Starówka bez butelki
W marcu zeszłego roku zaczęła funkcjonować ustawa o ograniczeniu sprzedaży alkoholu. Wprowadziła ona zakaz spożywania alkoholu w miejscach publicznych do tego niewyznaczonych (do tej pory zakaz dotyczył tylko konkretnych miejsc, np. ulic czy parków), a także umożliwiła samorządom wprowadzanie przepisów lokalnych nowego rodzaju. Mowa m.in. o wprowadzaniu limitów na zezwolenia dotyczące sprzedaży wszystkich napojów alkoholowych – do tej pory takie limity mogły dotyczyć tylko sprzedaży napojów mocniejszych niż 4,5 proc., czyli cydru oraz słabszych piw już nie. Jednak kluczowym rozwiązaniem zawartym w nowelizacji było wyposażenie gmin w kompetencję ograniczania sprzedaży alkoholu w sklepach w godzinach nocnych, tj. od 22.00 do 6.00. Za naruszenie zakazu grozi grzywna, którą wymierza sąd, a także przepadek produktów alkoholowych oraz zakaz prowadzenia sprzedaży alkoholi dla danego podmiotu.
Polskie miasta dosyć chętnie z tego ostatniego rozwiązania zaczęły korzystać, co przecież nie jest regułą – przykładowo wprowadzanie kodeksów reklamowych oraz stref niskoemisyjnych idzie im jak po grudzie. W godzinach nocnych nie można już kupić napojów alkoholowych np. w części sklepów na Starym Mieście w Krakowie – jednak tylko od północy do 5.30, co jest efektem negocjacji między władzami lokalnymi a przedsiębiorcami. Rada Miasta uchwaliła zakaz od 22.00 do 6.00, jednak sąd go wstrzymał, gdyż decyzja nie została odpowiednio uzasadniona. Część sklepikarzy zgodziła się jednak dobrowolnie zaprzestać sprzedaży w nocy. Sprawniej ograniczenie wprowadziły Poznań i Katowice, w których przez osiem nocnych godzin nie można kupić alkoholu w sklepach odpowiednio na Starym Mieście i w Śródmieściu. W Sopocie zakaz sprzedaży obowiązuje tylko od 2.00 do 6.00 w nocy.

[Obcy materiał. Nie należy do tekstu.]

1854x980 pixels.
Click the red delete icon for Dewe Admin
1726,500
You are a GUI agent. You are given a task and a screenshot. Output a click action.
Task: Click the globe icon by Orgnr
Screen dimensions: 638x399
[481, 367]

Dalej za to poszły władze Olsztyna, które nie tylko wprowadziły zakaz sprzedaży w godzinach nocnych, ale też dodatkowo 50-metrowe strefy ochronne wokół szkół i kościołów, w których alkoholu nie można było w nocy sprzedawać nawet w pubach. Przepisy o strefach ochronnych również unieważnił sąd administracyjny, na wniosek jednego ze sklepikarzy z olsztyńskiej starówki.
Pozytywne efekty
Choć w większości miast, które skorzystały z nowych możliwości, strefy zakazujące nocnej sprzedaży alkoholu w sklepach działają krócej niż rok, to w niektórych z nich już teraz zaobserwowano rezultaty. W Katowicach strefa jest spora, gdyż dotyczy całej dzielnicy Śródmieście (sięga aż osiedla Paderewskiego). Obejmuje nie tylko sklepy, ale też stacje benzynowe. Według danych straży miejskiej, liczba pouczeń wydanych osobom nietrzeźwym spadła aż o 54 proc., a liczba osób doprowadzonych do izby wytrzeźwień o 29 proc. Odetchnęli też nieco sprzedawcy oraz mieszkańcy kamienic, gdyż mniej osób nietrzeźwych przychodzi do sklepów nocą oraz przesiaduje w bramach.
Olsztyn nie tylko wprowadził zakaz nocnej sprzedaży alkoholu w sklepach i na stacjach benzynowych, ale też zmniejszył liczbę wydawanych koncesji na sprzedaż alkoholu. Dzięki temu w strefach objętych zakazem nastąpił spadek o 60 proc. liczby zgłaszanych incydentów (bójek, awantur, wandalizmu) wywołanych pod wpływem alkoholu.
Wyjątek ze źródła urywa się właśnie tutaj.